Le dispositif  n’a pas encore été testé sur des patients. Le prototype est encore en cours de fabrication (voir la vidéo ci-dessous pour une présentation d’un premier prototype)  et les premiers essais cliniques interviendront mi-2016. La première version de l’exosquelette de jambe sera destinée aux centres de soin, réglable pour s’adapter à chaque personne. D’autres versions viendront ensuite pour les particuliers.

La concurrence

Certains exosquelettes sont destinés à améliorer les performances physiques de ceux qui les portent, pour porter des charges plus lourdes notamment. D’autres cherchent à palier un handicap, les pistes technologiques suivies sont alors nombreuses.

D’abord, il y a ceux qui utilisent l’information du cerveau. Mais ces exosquelettes neuronaux nécessitent un apprentissage pour savoir quelle zone du cerveau activer. Pour Wandercraft, cette approche en est encore à un stade trop précoce pour être utilisée.

Ensuite, les exosquelettes avec des béquilles. L’handicapé avance sans qu’il n’y ait jamais de stabilisation. Toujours selon Wandercraft, l’inconvénient est que cela nécessite beaucoup d’effort dans les bras, ce que tout le monde ne peut pas faire. Et l’autonomie gagnée par rapport à un fauteuil roulant est discutable puisque l’on perd l’usage de ses mains tout en avançant plus lentement.

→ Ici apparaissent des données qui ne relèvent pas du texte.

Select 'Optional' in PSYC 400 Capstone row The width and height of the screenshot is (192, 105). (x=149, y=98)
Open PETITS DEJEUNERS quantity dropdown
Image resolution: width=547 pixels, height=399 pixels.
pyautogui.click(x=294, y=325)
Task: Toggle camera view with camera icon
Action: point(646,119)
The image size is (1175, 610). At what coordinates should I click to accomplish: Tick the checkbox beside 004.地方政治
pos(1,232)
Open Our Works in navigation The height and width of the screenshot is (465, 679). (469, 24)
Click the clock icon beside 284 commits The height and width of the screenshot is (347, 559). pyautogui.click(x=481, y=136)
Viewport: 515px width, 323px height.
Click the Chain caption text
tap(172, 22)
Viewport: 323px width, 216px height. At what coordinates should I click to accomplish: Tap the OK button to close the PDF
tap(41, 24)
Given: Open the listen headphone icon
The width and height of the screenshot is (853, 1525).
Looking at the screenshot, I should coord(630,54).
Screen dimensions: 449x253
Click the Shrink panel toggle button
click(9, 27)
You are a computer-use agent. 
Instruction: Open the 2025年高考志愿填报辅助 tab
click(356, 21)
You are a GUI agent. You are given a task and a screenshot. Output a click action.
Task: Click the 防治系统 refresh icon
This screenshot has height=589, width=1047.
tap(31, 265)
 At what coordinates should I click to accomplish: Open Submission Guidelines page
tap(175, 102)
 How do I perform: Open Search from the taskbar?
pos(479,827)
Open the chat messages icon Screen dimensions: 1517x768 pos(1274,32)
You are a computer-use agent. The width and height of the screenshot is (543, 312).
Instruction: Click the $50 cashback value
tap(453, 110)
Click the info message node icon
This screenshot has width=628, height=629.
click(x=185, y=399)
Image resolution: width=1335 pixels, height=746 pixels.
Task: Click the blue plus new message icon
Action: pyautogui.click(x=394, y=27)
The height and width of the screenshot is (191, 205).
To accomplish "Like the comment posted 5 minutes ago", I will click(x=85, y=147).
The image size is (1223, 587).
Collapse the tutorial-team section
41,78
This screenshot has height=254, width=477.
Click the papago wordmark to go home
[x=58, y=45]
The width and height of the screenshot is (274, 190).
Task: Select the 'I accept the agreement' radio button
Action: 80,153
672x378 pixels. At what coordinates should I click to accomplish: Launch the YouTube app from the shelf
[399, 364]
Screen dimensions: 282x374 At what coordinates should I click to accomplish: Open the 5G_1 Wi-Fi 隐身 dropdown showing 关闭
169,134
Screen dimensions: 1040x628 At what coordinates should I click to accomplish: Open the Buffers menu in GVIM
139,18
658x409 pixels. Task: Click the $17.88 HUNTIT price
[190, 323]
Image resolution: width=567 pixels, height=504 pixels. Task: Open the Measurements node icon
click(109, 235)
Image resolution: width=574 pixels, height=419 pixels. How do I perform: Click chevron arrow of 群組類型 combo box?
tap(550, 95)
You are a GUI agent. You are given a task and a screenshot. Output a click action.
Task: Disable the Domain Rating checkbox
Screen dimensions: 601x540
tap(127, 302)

Enfin, certains exosquelettes utilisent des joysticks pour guider la marche. Là encore, l’analyse de Wandercraft est négative : cela nécessite pas mal de puissance moteur et, au final, la marche résultante est trop lente pour traverser une rue.


https://player.vimeo.com/video/125367459

Plus d’autonomie pour les personnes paraplégiques

Le but de Wandercraft est d’apporter le plus d’autonomie possible à ses utilisateurs. La startup compte proposer un exosquelette à un prix abordable (entre 30 000 et 50 000 euros visés) et avec une batterie de trois heures d’autonomie, ce qui correspond à une journée moyenne de marche d’une personne. Cela n’est possible qu’en s’appuyant sur les progrès techniques les plus récents.

https://www.youtube.com/watch?v=wBlwmc78was&feature=youtu.be

Après une levée de fonds de 700 000 euros en juin 2013, Wandercraft vient de lancer une campagne de crowdfunding sur la plateforme Anaxago pour récupérer 1,5 millions d’euros. Il vous reste trois semaines pour investir dans le projet.